I’m going to Atlantic Beach, NC the last week of July for vacation and would like to take my bike with me for a ride. I have never been there so I know NOTHING about the area, so I need help with planning a ride. Since we will be staying at Atlantic Beach, I was thinking of riding to Emerald Island and back along Rt. 58. Or ride down to Emerald Island and across the bridge and ride Rt. 24 back. Is either of those options a good idea, are they bike friendly? Or should I leave the bike at home and loose a week of riding. I am from West Virginia and have never had the opportunity to ride such flat land and thought this would be a good chance for a change. Just getting out of my driveway probably has more elevation gain then either of the routes above  
My wife will more likely be riding with me so we will probably try to keep the distance under 50 miles. But would like to get at least 20-25.


----------



## K&K_Dad (Dec 10, 2008)

only thing about 24 is having to swing back through Morehead City.. if you feel safe go for it but beware that Hwy 24 car speeds will reach 70, but there is a nice shoulder to ride on. Lots of people do. The AB to EI ride is really nice. I've done it a few times.. Mostly flat with a few falsies but nothing over a few feet. Lots of people do AB to EI so it's safe for the most part. I've only had a few problems, ******** and screaming girls, but nothing that would ever deter me from riding there. Hope this helps... If you need anything else just ask.


----------



## wvmtb (Oct 12, 2006)

I would like to stay away from the 70mph cars, so I'll probably stay off 24. What kind of speeds are on 58? And is it loaded with stop lights?
I'm from WV so I am use to the ********....lol


----------



## K&K_Dad (Dec 10, 2008)

speed limit on 58 is 45 and for the most part everyone sticks to it.. there is a shoulder to ride on so that's cool.. once you leave AB there is only one light at Pine Knoll Shores at the aquarium. You won't see another till you hit Emerald Isle. That specific stretch of road was used last year for a ITT. You can still see some of the km markings on the road.

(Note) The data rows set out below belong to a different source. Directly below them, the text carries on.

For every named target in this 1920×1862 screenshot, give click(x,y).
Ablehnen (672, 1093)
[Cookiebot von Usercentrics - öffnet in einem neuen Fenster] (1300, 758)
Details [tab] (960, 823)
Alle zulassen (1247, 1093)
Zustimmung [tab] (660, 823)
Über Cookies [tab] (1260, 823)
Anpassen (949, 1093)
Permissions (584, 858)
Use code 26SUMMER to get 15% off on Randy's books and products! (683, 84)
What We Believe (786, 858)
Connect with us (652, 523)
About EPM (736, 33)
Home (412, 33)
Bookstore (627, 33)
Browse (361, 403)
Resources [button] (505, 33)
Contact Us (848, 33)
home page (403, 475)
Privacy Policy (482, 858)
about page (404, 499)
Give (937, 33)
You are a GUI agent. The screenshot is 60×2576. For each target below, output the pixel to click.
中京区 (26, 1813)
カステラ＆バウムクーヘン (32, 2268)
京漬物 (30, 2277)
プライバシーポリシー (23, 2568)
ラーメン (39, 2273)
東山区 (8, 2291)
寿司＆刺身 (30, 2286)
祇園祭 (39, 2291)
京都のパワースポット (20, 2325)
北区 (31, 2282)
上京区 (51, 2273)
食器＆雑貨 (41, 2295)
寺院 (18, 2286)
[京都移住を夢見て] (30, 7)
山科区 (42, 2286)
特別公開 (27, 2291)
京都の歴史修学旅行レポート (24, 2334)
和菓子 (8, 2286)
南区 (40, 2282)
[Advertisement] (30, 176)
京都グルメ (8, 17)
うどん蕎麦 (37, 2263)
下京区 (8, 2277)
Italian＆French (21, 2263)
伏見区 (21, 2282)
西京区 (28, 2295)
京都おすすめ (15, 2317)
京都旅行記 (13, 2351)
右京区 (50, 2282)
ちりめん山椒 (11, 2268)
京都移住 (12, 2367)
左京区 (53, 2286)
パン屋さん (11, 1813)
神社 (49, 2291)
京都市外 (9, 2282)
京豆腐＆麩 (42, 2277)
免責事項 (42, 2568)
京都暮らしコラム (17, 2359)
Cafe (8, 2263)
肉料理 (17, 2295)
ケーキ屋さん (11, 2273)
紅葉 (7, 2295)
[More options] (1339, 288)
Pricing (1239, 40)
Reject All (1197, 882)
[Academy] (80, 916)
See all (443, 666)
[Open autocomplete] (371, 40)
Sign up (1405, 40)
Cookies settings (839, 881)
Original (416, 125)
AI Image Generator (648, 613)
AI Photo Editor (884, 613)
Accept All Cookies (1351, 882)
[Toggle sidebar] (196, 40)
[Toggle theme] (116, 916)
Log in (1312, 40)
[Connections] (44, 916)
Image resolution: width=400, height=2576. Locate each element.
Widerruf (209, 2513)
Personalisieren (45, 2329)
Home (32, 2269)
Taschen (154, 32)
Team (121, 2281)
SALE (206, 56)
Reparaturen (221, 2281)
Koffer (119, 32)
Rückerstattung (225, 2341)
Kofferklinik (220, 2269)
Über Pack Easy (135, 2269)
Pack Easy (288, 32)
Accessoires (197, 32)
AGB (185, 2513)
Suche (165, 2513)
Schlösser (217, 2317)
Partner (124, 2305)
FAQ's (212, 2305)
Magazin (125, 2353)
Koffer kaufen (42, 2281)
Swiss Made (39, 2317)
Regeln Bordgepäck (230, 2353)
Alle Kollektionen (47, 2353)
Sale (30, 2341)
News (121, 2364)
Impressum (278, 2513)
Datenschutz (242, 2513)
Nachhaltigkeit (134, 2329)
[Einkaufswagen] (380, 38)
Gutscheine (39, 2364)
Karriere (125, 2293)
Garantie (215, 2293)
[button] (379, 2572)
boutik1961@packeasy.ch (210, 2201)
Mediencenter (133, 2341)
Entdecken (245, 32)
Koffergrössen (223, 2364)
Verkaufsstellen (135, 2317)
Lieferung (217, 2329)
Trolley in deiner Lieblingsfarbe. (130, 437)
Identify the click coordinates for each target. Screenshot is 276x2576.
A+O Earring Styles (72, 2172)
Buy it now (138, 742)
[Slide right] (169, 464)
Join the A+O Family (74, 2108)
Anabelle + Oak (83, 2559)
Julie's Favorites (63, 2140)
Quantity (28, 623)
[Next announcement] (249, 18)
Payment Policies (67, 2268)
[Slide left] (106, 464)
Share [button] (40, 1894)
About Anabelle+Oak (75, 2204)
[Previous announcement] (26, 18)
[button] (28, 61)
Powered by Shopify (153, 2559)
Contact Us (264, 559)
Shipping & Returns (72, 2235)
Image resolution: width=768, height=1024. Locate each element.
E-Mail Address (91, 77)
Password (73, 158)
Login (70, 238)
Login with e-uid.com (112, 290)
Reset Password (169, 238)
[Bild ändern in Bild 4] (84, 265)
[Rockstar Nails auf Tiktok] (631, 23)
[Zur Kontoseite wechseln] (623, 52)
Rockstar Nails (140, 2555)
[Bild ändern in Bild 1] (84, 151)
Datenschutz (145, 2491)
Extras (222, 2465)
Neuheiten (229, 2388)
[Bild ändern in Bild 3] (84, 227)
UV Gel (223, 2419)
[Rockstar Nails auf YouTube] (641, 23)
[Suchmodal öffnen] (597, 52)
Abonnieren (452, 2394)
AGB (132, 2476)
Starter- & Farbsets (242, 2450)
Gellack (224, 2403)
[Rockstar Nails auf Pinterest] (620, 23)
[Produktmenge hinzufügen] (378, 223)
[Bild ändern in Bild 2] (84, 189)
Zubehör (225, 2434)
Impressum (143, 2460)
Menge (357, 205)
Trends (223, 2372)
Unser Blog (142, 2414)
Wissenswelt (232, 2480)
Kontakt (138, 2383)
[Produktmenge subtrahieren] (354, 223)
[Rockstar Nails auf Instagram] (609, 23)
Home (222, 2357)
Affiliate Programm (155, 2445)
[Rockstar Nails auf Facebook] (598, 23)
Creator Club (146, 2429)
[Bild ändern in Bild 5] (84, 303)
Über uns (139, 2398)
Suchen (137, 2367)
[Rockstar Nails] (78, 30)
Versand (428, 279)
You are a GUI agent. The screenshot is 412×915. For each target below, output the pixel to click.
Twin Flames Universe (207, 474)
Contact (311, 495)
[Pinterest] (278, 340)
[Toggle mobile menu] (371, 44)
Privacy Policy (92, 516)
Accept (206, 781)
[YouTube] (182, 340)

If my toe wasn't still healing from being broken I'd probably be there right now.. :-(


----------



## wvmtb (Oct 12, 2006)

Sounds good. I can deal with those speeds I'm use to more than that on our twisty blind turns roads here. It will be nice to get some riding in while I'm there. I would rather go mountain biking but I'm sure that is out of the question there.....lol.
Sounds like you are from that area. Is there anything I should go see or do while I'm there? Or just be a lazy ass and sit on the beach all week ;(


----------



## gearguywb (Dec 26, 2006)

I did a century yesterday that contained pretty much all of the roads you are considering. Just make a big loop from one end of the island, around through Cedar Point and Morehead back across the island. Going through MC take Bridges st. It runs parallel to the highway but is much less traveled and a better ride.


----------



## K&K_Dad (Dec 10, 2008)

Gear Guy.. you weren't with that big group were you?


----------



## gearguywb (Dec 26, 2006)

K&K_Dad said:


> Gear Guy.. you weren't with that big group were you?


That would be us.


----------



## K&K_Dad (Dec 10, 2008)

All I can say is that I am so envious.. are you guys local or what? I've been looking for over a year to find anyone to ride with, hopefully gonna get some people here soon, but as soon as I start riding again I'm hoping to get a few rides in with some people. My wife saw you guys and told me to look the other way because she knew I'd get upset that I couldn't ride...


----------



## needforspeedsteve (Sep 23, 2004)

*Wind can make the ride challenging*

While I've never ridden my bike through Atlantic Beach, I take an annual vacation to Topsail Island and have ridden that area quite a bit these past few years. Of course, anywhere near the beach is very flat, but what I found is that the wind can make it just as challenging as being on a hilly route. I've ridden on days where I could not get out of first gear because the wind was so strong. It's an interesting feeling knowing you are on flat terrain but still pushing the crank like crazy to just keep moving forward. Hope you have an enjoyable vacation and do get some good rides in.


----------



## wvmtb (Oct 12, 2006)

Yea, I know the wind can play a big factor in a ride. We deal with it in the mountains also, but for the most part we don't have enough flat straight roads to make it a big factor.
I will probably only get 1 ride in while there, if I'm lucky I'll get 2. I'm not much of a beach person so I'll be taking the bike in hopes of breaking up the bordum of sitting in the hot sand. What would make it enjoyable is to ride everyday


----------



## mtaylor495 (Dec 8, 2004)

*Atantic Beach area group rides*

I will be staying in Salter Path this weekend. Are there any weekend group rides that leave from the area. I can't find anything closer than Jacksonville or New Bern.


----------



## K&K_Dad (Dec 10, 2008)

I wish I knew.. I've been looking for someone to ride with for the last year and a half.. If there are any rides they will either start in EI at 58 Cycles, call and find out, or at Fort Macon in Atlantic Beach.


----------



## gearguywb (Dec 26, 2006)

I don't know of any rides at the beach. Saturday there is a ride that is put on by the bike shop in Jacksonville and Sunday morning is a ride in NB. If there is a group that would like to ride Saturday morning down there I would probably be up for that.


----------